Numa outra ocasião (que não foi a única), durante jogo, um estudante chamou o outro, que era negro, de macaco. Chamei os dois para uma conversa na qual o estudante que foi chamado de macaco respondeu que não se importava com o "apelido" e até ria com isso, pois era uma "brincadeira".
Eu sabia que aquele estudante estava aceitando a ideia de inferioridade atribuída a sua cor, como forma de proteção para não se expor ainda mais. Sabia que ele aceitava passivamente o tratamento pejorativo, incorporando a depreciação da sua imagem, porque, infelizmente isso está naturalizado na nossa sociedade.
Essas situações na relação entre os estudantes aconteciam no cotidiano das aulas. Um bom exemplo é quando durante as aulas de dança ou capoeira, são utilizadas músicas com instrumentos de percussão acentuados. Basta soarem os primeiros acordes para que alguém grite: "parece macumba, professora!." É fala de maneira pejorativa. Isso já aconteceu inúmeras vezes; arrisco até em dizer que não teve única vez em que eu tenha usado esse tipo de música e esse comentário não tenha aparecido.
N. Como sugere que esse grave comportamento humano seja superado no ambiente escolar?
Francine. A escola tem um papel preponderante na educação das relações étnico-raciais, por ser um espaço privilegiado de análise e produção de conhecimento, através do qual os preconceitos podem ser superados.
Pensar em uma resolução para essa realidade requer, em primeiro lugar, falar abertamente sobre ela, para que seja tirada a invisibilidade. É preciso criar estratégias pedagógicas no auxílio da reeducação dessas relações, para que a escola cumpra seu papel e contribua com a sociedade em geral, ao manifestar a possibilidade de transformação social das relações étnico-raciais.
Estudos mostram que é urgente olhar para a formação inicial e continuada dos professores. Os docentes querem e precisam receber formações específicas em suas áreas e nas questões relacionadas à diversidade étnico-racial e à prática antirracista. Deste modo podem mediar essa discussão sem medos ou insegurança.

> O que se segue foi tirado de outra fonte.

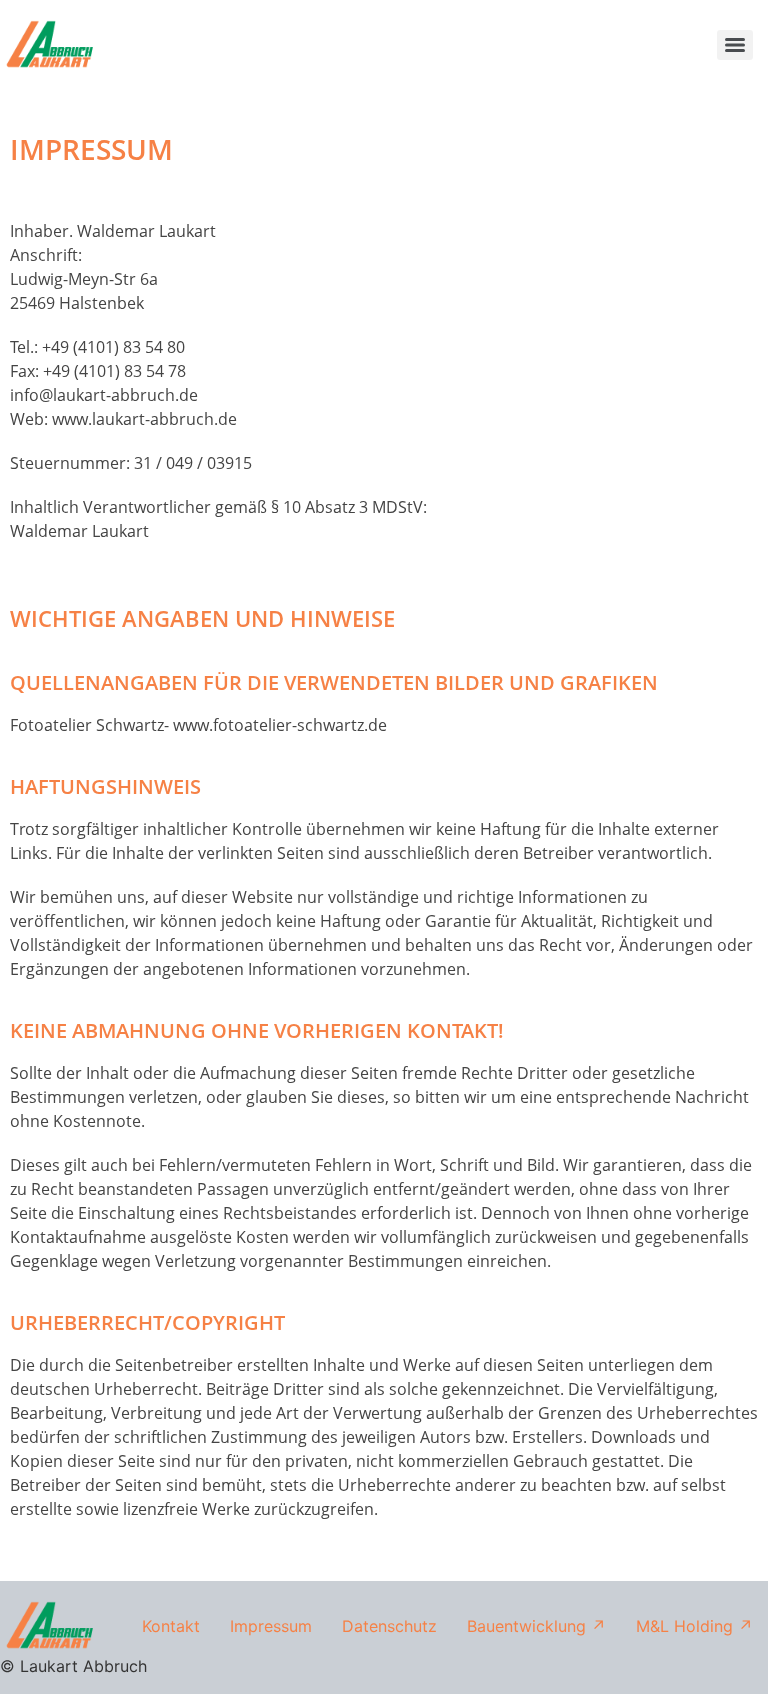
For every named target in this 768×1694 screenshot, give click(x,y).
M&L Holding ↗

N. Estatísticas que indiquem existência de segregação.
Sobre a autora
Francine Cruz nasceu em Curitiba, em 1984. Escritora e professora, licenciada em Educação Física, mestre e doutoranda em Educação (UFPR). É autora, entre outros, dos livros Atividade Física para Idosos: Apontamentos Teóricos e Propostas de Atividades (2008) e Educação Física na Terceira Idade: Teoria e Prática (2013).
Em 2012 recebeu o prêmio Agente Jovem de Cultura do Ministério da Cultura.
Francine Cruz é professora de Educação Física na rede estadual do Paraná desde 2012, especialista em Educação das Relações Étnico-Raciais.
Atualmente trabalha como técnica pedagógica de Educação Física no Departamento de Desenvolvimento Curricular da Secretaria de Educação do Paraná.